→ Work to be completed: The entries that follow should be repeated exactly, with no pictures kept.

Stored data entries
---
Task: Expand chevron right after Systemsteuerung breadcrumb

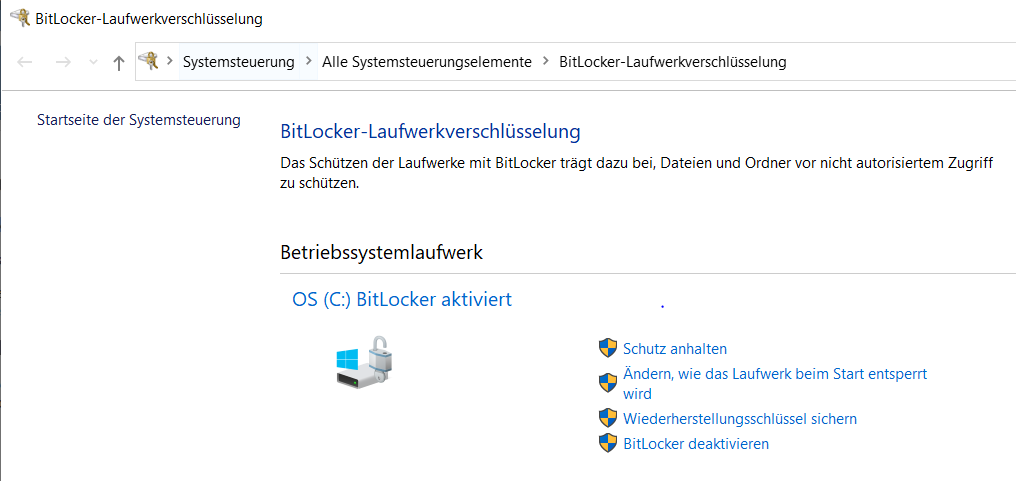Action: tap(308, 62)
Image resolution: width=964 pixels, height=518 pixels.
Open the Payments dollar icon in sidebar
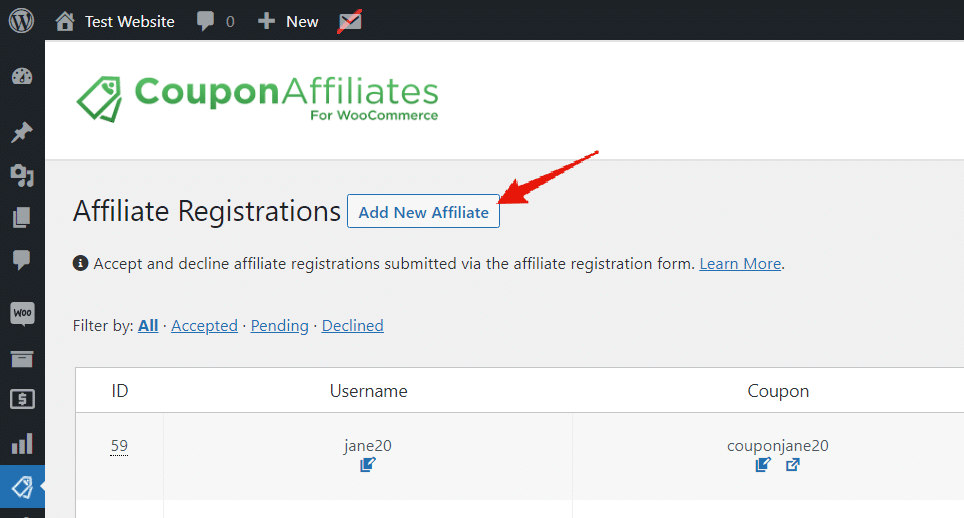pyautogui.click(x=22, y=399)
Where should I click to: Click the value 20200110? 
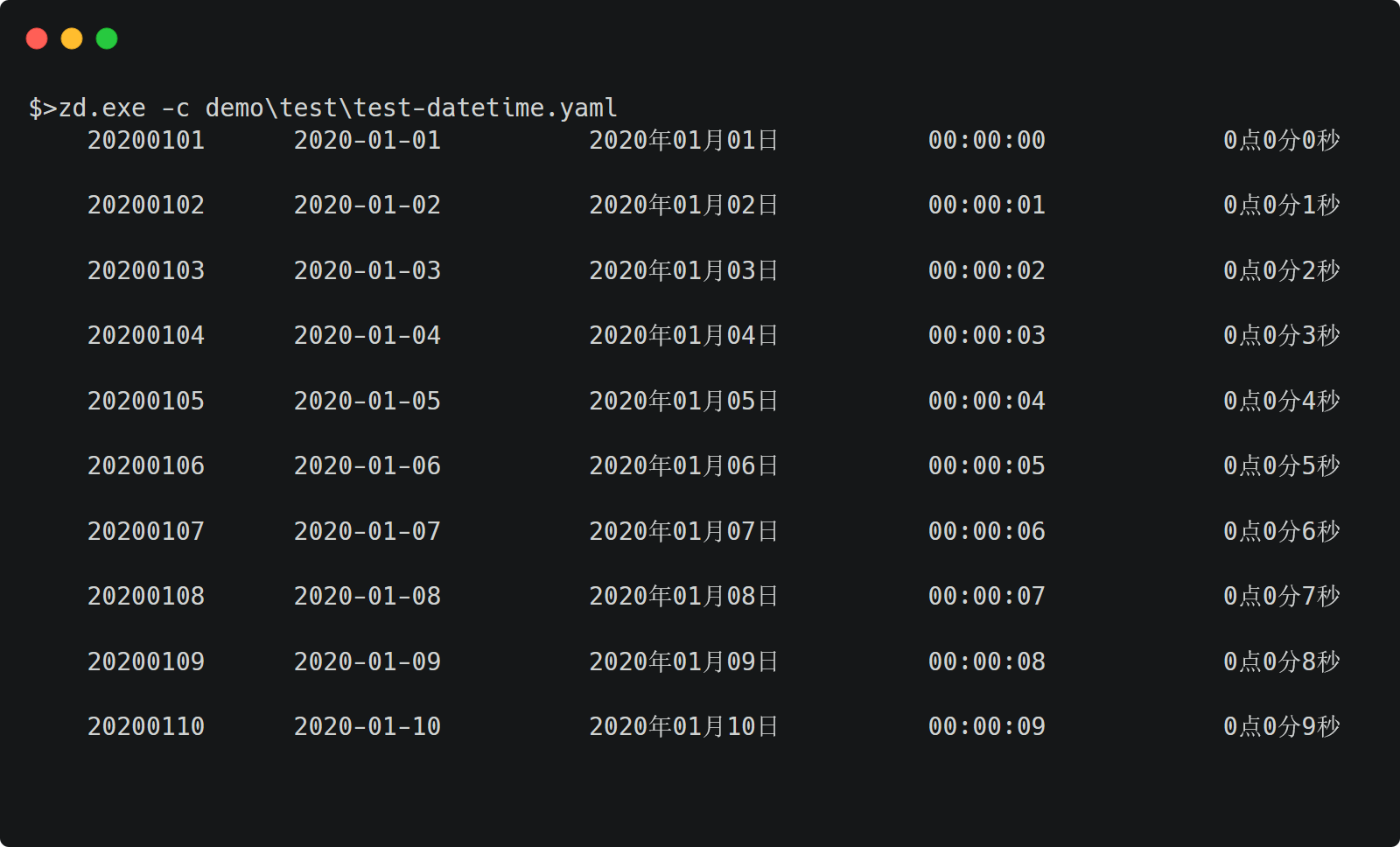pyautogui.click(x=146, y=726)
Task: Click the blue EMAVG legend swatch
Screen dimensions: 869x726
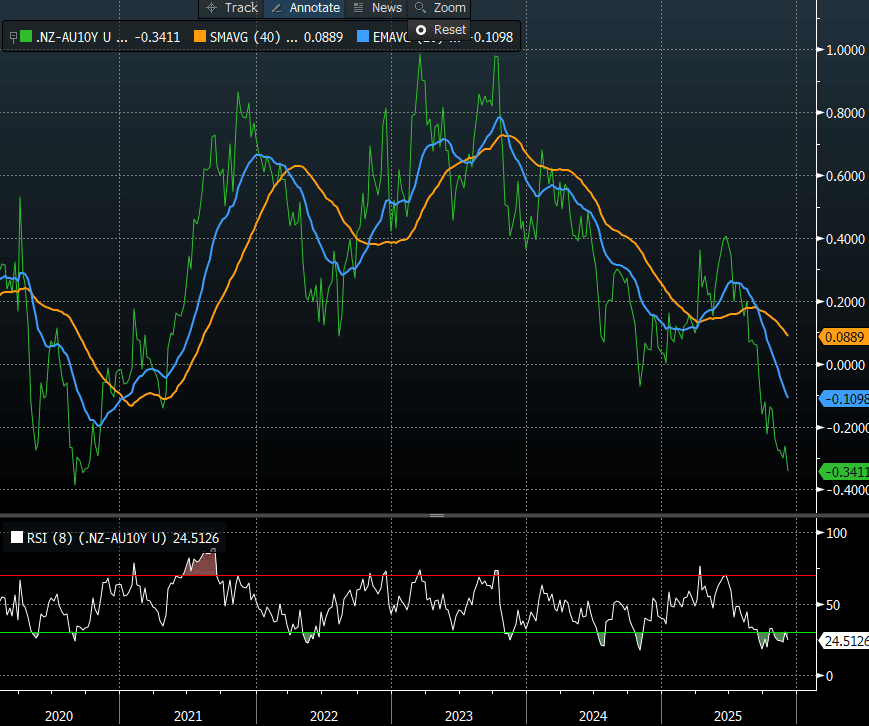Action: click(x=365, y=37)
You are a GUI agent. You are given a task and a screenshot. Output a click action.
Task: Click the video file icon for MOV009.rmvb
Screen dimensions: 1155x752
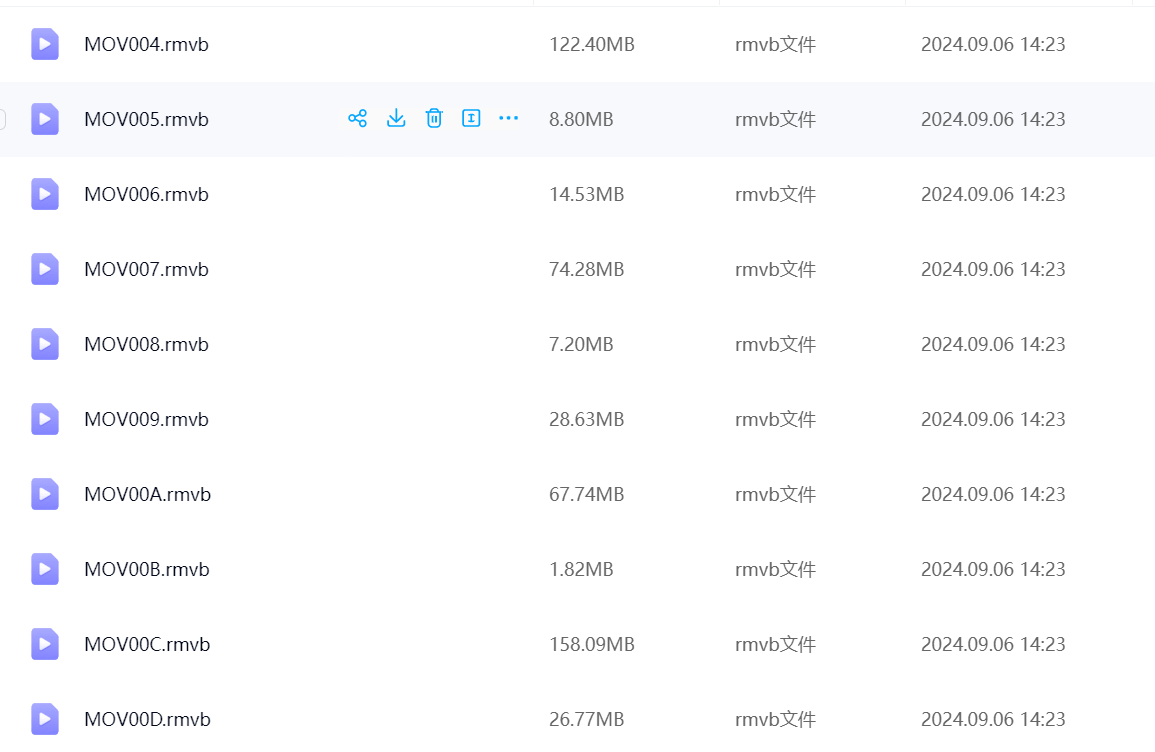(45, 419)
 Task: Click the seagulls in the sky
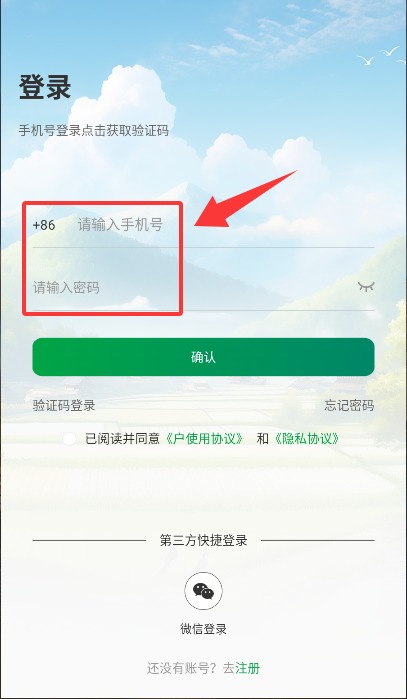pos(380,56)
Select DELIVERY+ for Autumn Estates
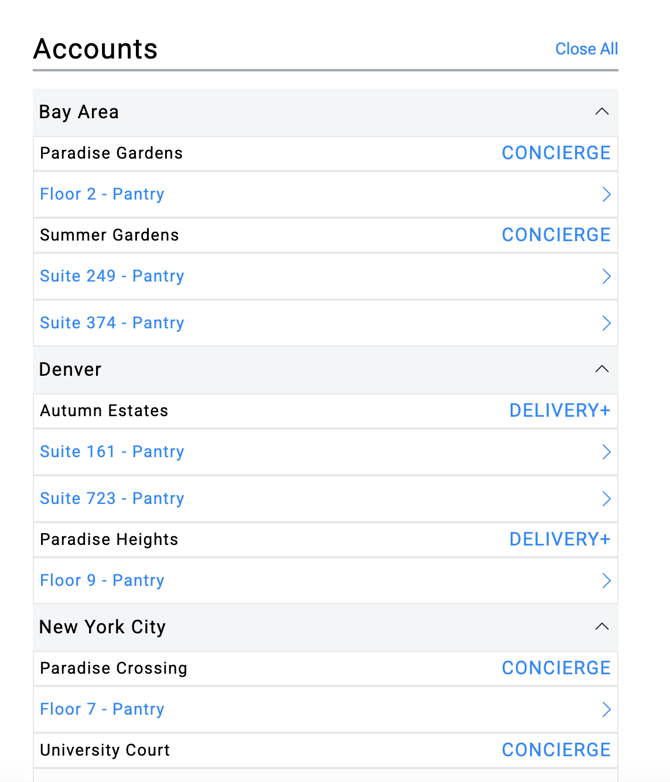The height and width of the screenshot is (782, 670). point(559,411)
---
→ Answer box:
Task: Expand chevron right after Systemsteuerung breadcrumb

Action: tap(308, 62)
Image resolution: width=964 pixels, height=518 pixels.
Open the Payments dollar icon in sidebar
pyautogui.click(x=22, y=399)
Where should I click to: Click the value 20200110? 
pyautogui.click(x=146, y=726)
Task: Click the blue EMAVG legend swatch
Screen dimensions: 869x726
Action: click(x=365, y=37)
You are a GUI agent. You are given a task and a screenshot. Output a click action.
Task: Click the video file icon for MOV009.rmvb
Screen dimensions: 1155x752
(45, 419)
 Task: Click the seagulls in the sky
pos(380,56)
Select DELIVERY+ for Autumn Estates
The height and width of the screenshot is (782, 670). point(559,411)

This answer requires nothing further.